Aber auch Tüllinger Winzer und viele Weinfreunde nutzten die Gelegenheit, sich vor Ort über die Reben, den Wein und die Arbeit im Weinberg zu informieren. Seit Jahren gerngesehener Gast ist Oberbürgermeister Jörg Lutz, der es sich trotz des regnerischen Wetters nicht nehmen ließ, die Veranstaltung zu besuchen. Kompetent und informationsfreudig leitete Oliver Ruser vom Tüllinger Weinbaubetrieb Ruser seine erste offizielle Rebbegehung.

Der Juni war der extremste Monat im Weinjahr 2025

Das Weinjahr 2025 lag im Juni mit einer Temperatur von 21.8 Grad im Schnitt über dem Juli. Somit war der Juni der extremste Monat. Die Niederschläge allerdings lagen im Schnitt in der Norm bei etwa 91 Prozent der Regenmenge der vergangenen Jahre, wusste Ruser zu berichten. Anfang April habe das Blattwachstum begonnen, die Gescheine (der längliche, rispenartige Blütenstand der Weinrebe) seien Anfang Mai erstmals sichtbar gewesen und die Rebblüte setzte Ende Mai ein. Ende Juli war der Traubenschluss vollzogen. Das bedeute, mit zehn bis 14 Tagen sei dies ein „frühes Jahr“.

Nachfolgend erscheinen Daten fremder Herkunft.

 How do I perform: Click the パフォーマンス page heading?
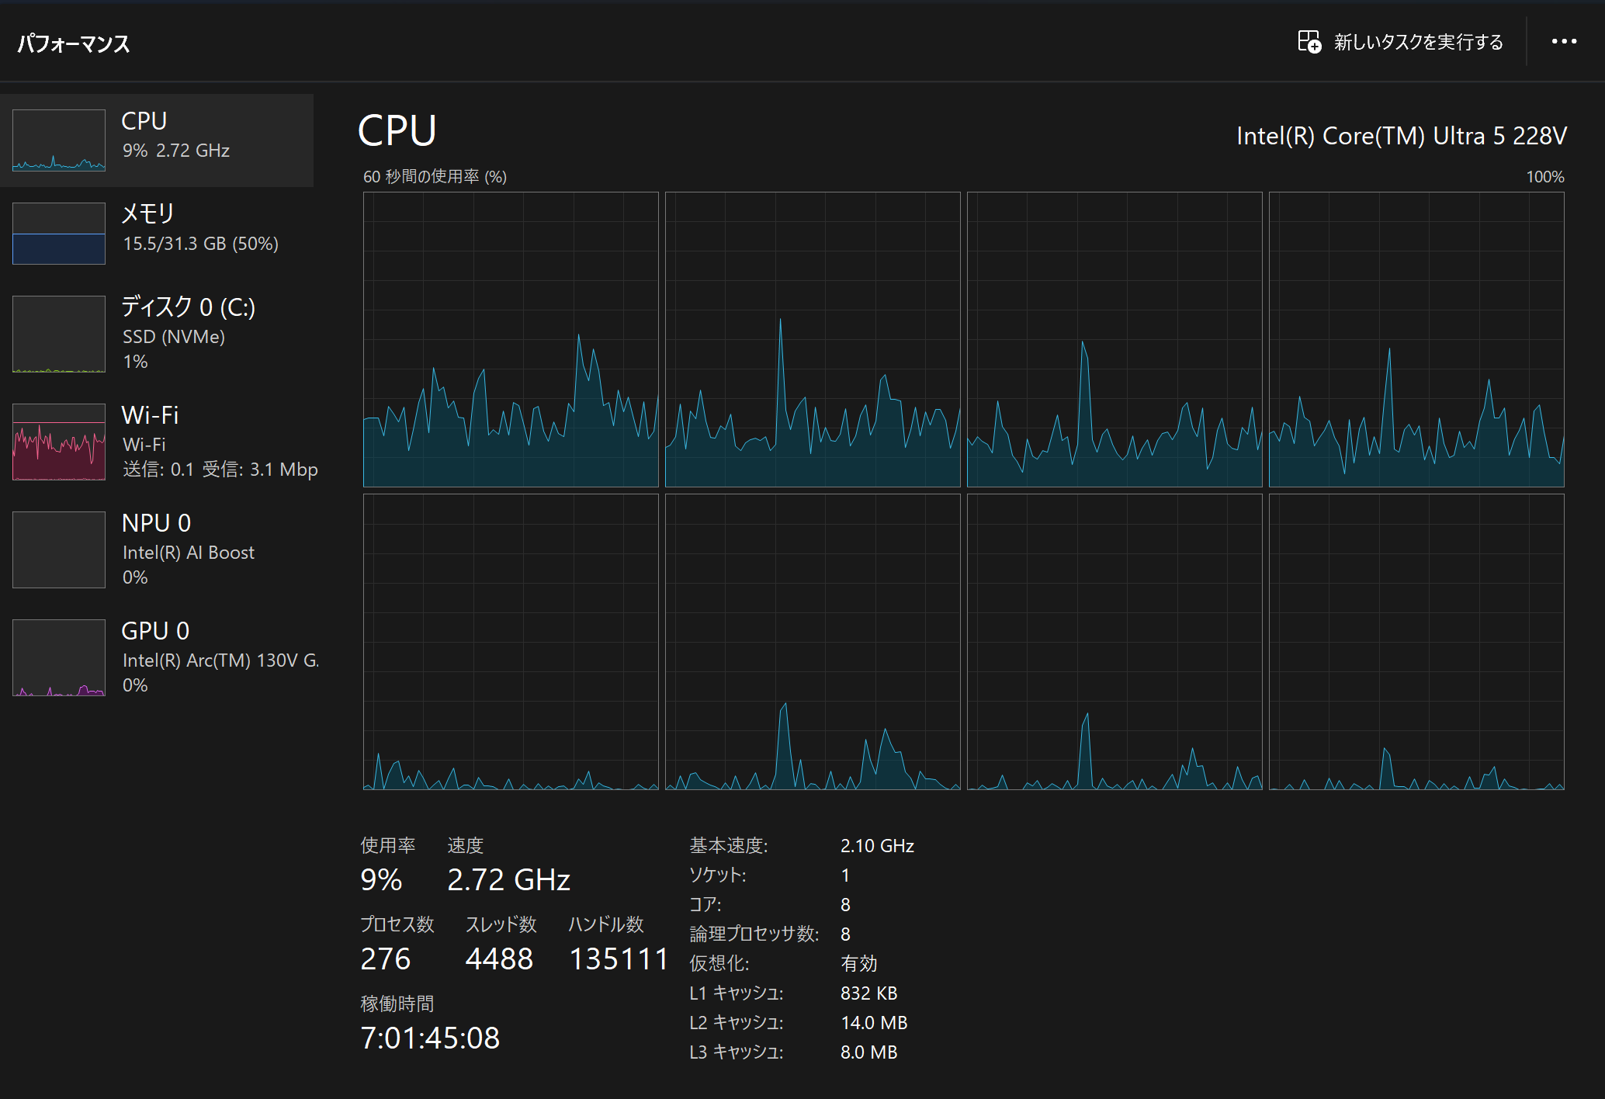pos(74,43)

Rebkrankheiten haben sich in Grenzen gehalten

Glücklicherweise seien die Rebkrankheiten Peronospora (Falscher Mehltau) und Oidizum (Echter Mehltau) nicht sehr stark aufgetreten. Somit konnten die Spritzmittel für den Rebschutz reduziert werden. Sorgen gäbe es dennoch. Die Amerikanische Rebzikade, die Reblaus und neuerdings der Japanische Käfer – diese Schädlinge müssten im Auge behalten werden. Noch sei der Tüllinger Berg nur am Rande betroffen, man müsse jedoch sehen, wie sich dies in den folgenden Jahren entwickle, stellte Ruser fest.

Auch der gesellige Aspekt kam nicht zu kurz.

Foto: Anita Indri-Werner

Ein Spaziergang führte zu den Müller Thurgau Reben, die eine sehr gute Qualität haben. Auch der Grauburgunder mit zwischenzeitlich mehr als 80 Öchsle ist zur Zufriedenheit der Winzer gewachsen. Am kommenden Donnerstag, nach dem Tüllinger Weinmarkt, werde mit der Handlese, die drei Wochen lang dauert, begonnen.

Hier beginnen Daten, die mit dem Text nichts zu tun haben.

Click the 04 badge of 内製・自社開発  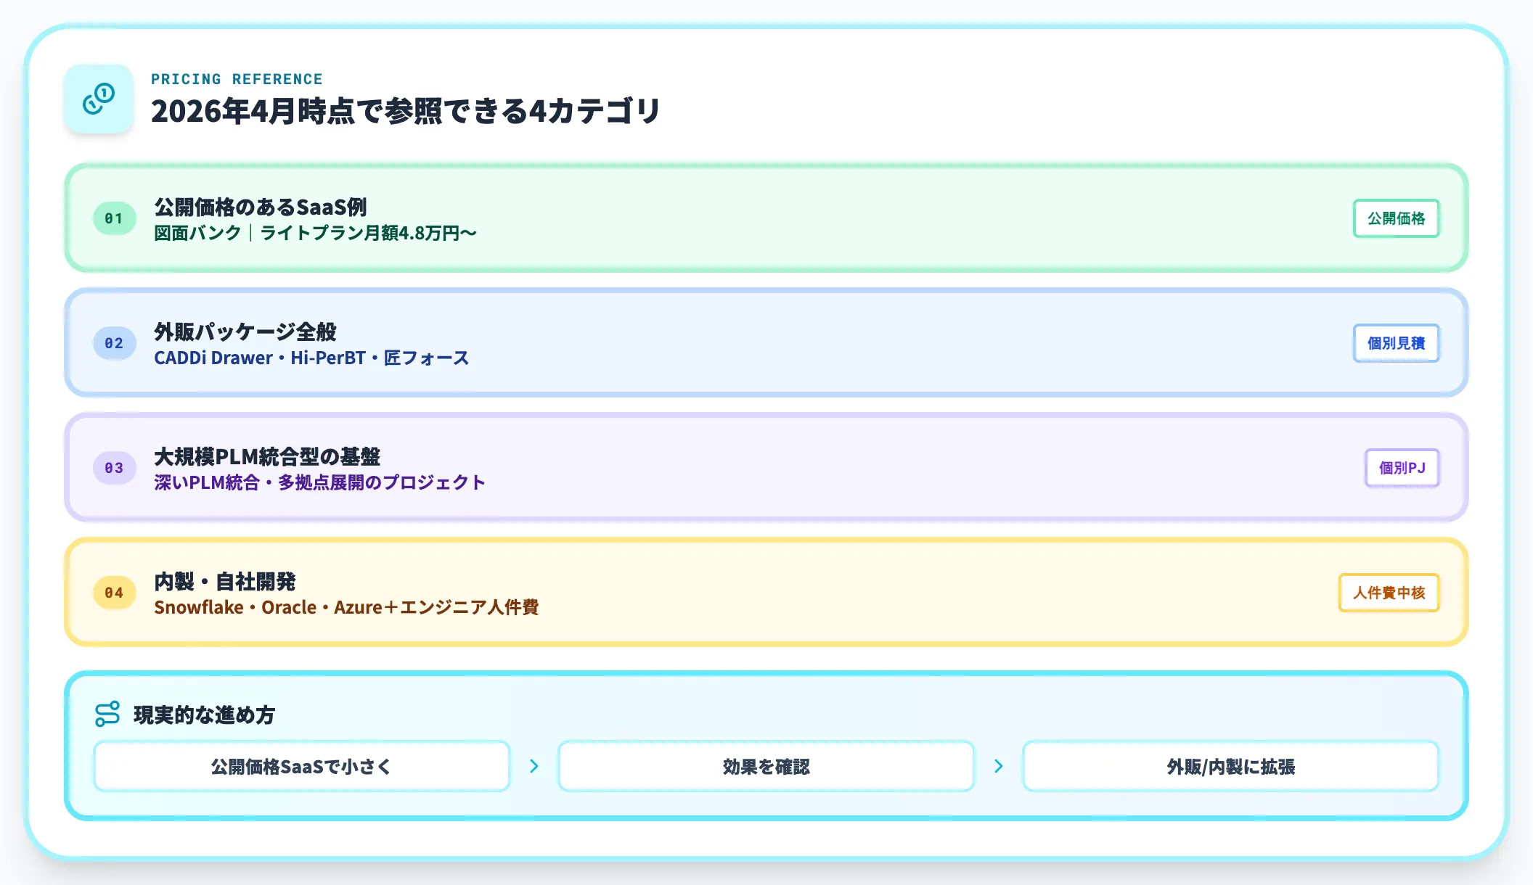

Urs Rinklin, der sein Weingut in Riehen am Tüllinger hat, stellte fest: „Der Weinmarkt ist nicht mehr so rosig.“ In der Weinwelt herrsche ein Verdrängungskampf. Seine Reben hätten teilweise einen „Sonnenbrand“ gehabt. Insgesamt sehe er den Jahresverlauf als Achterbahn, zumal die Zukunft immer mehr klimatische Extreme mit sich bringe.

„Wein, das ist Sonnenschein, der mit Regen eingefangen wurde“, sagte Oberbürgermeister Jörg Lutz. 200 Stunden Arbeit im Rebberg seien notwendig, um die funkelnde Köstlichkeit im Glas zu haben. Hier wurde der OB eines besseren belehrt. Tatsächlich seien es bei der Handarbeit etwa 800 Stunden Arbeit, erklärte der Senior Karlheinz Ruser.

Ich komme gerne zur Rebbegehung“, sagte Lutz, der sich für die Einladung bedankte. Sein Kommen sei Ausdruck der Wertschätzung für die Arbeit der Tüllinger Winzer.

Dass er diese Tradition fortführen will, bestätigte Oliver Ruser. Im Prinzip werde die Rebbegehung in Zukunft gleich bleiben, allerdings gäbe es Ideen, diese noch attraktiver zu gestalten.